# Tarea
Prosigue el artículo que aparece más abajo sobre los veinte años de la reforma constitucional de 1994, a partir de su última oración.
==== Fragmento de la página
A 20 años de la reforma constitucional de 1994
Aunque sus normas fueron aplicadas en grado variable, el compromiso asumido por la clase política le dio legitimidad a un cambio que contribuyó a fortalecer las instituciones
Este domingo 24 de agosto, se cumplen veinte años de la sanción de la reforma constitucional de 1994. Son varias las razones que explican por qué sus contenidos han superado la prueba del tiempo, y recordarlas tiene que ver con lo que ocurre o falta en nuestros días.
La primera razón es que la reforma de 1994 goza de absoluta legitimidad, porque se han cumplido todos los procedimientos previstos en la Constitución histórica de 1853: el Congreso declaró la necesidad de la reforma con más de dos tercios de los miembros totales de ambas Cámaras, la Convención Constituyente fue elegida por el voto popular y estuvieron representadas todas las fuerzas políticas significativas. Allí se ampliaron los acuerdos previos celebrados entre el justicialismo y el radicalismo con muchos otros temas aprobados con el apoyo de distintos partidos. El texto final de la Constitución fue votado y jurado por unanimidad de los constituyentes.
En segundo término, la reforma fue fruto del diálogo y de consensos políticos construidos en estudios y debates durante casi diez años, desde que el ex presidente Alfonsín la impulsó en 1985, como una política de Estado que trascendiera la obra de un gobierno, ante la necesidad de consolidar una democracia todavía amenazada por los restos del partido militar. El justicialismo renovador, entonces conducido por Cafiero, aceptó afrontar también esa tarea.
El diálogo llevó a que todas las fuerzas participantes hicieran importantes concesiones en sus respectivas posiciones políticas, y ésta es una tercera razón. El justicialismo abandonó la pretensión de volver a implantar la Constitución de 1949, prosiguiendo un sendero abierto ya en 1975 por el propio Perón, mientras el radicalismo dejó de lado sus propuestas de avanzar hacia un régimen semiparlamentario, y las fuerzas de izquierda del Frente Grande aceptaron que no era posible implantar el sistema parlamentario; pero todos coincidieron en que el «presidencialismo fuerte» adoptado por la Constitución de 1853 había llegado a su punto máximo de degradación como consecuencia de los gobiernos de facto que asolaron el país durante gran parte del siglo XX.
========
==== Material recopilado
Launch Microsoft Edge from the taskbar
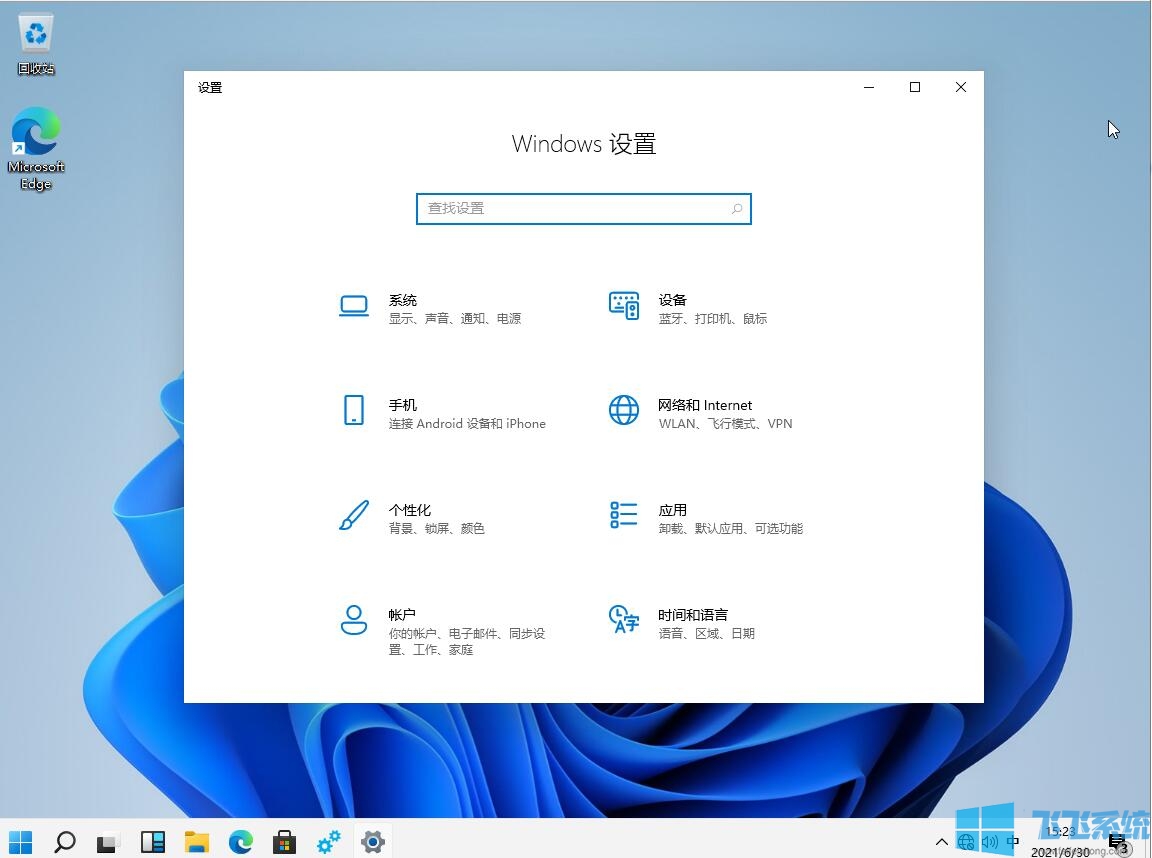This screenshot has height=858, width=1152. (x=240, y=842)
========
# Resultado de la tarea
La atenuación del presidencialismo fue la fórmula consensuada para combatir esos males; para ello se establecieron mayores controles internos y externos sobre el Poder Ejecutivo. En lo interno, se entendió que el Gabinete de Ministros no sólo jerarquizaba a éstos sino que debía transparentar la acción de gobierno; y se creó la figura de jefe de Gabinete, como encargado de la Administración del país, que debe dar cuentas mensuales de su gestión al Congreso y puede ser removido por un voto de censura. Se prohibieron o limitaron los decretos de necesidad y urgencia como la delegación legislativa, para evitar el desborde de los poderes presidenciales. Como controles externos se crearon el Defensor del Pueblo y la Auditoría General de la Nación, en el ámbito del Congreso; y el Ministerio Público. Se acrecentó la independencia del Poder Judicial, al restringir la facultad presidencial de elegir discrecionalmente a los jueces, mediante el accionar del Consejo de la Magistratura, y se derogó el juicio político a cargo del Congreso -excepto para los jueces de la Corte Suprema- reemplazándolo por jurados de enjuiciamiento. La acción de los jueces fue considerada muy valiosa, porque se incluyó el deber de la ética pública en la misma cláusula de defensa de la democracia y del orden constitucional.
En el orden económico y social se concibió el desarrollo basado en la iniciativa privada, porque se preservaron sin cambios, por ejemplo, las libertades de industria, comercio y el derecho a la propiedad, y se agregó la defensa de la competencia contra toda forma de distorsión de los mercados y el control de los monopolios. Ello se equilibró al prever un «desarrollo humano, al progreso económico con justicia social»; se ratificaron los derechos de los trabajadores y de los gremios como de los convenios colectivos de trabajo, y se mantuvo que el Estado garantizaba la seguridad social. A la vez, la reforma de 1994 reconoció el derecho al ambiente sano y el de consumidores o usuarios, adoptando previsiones para la eficacia y calidad de los servicios públicos, por controles de asociaciones especializadas.
Un importante número de convencionales constituyentes había sufrido, de una forma u otra, los horrores del último proceso militar, y ello motivó una actitud de apertura a los derechos humanos con lo que se le otorgó rango constitucional a las principales convenciones y tratados internacionales en esa materia. También se reconoció que no había sido bueno para el país haber vivido aislado del mundo, y se dio a los tratados jerarquía superior a nuestras leyes; privilegiando además la integración latinoamericana.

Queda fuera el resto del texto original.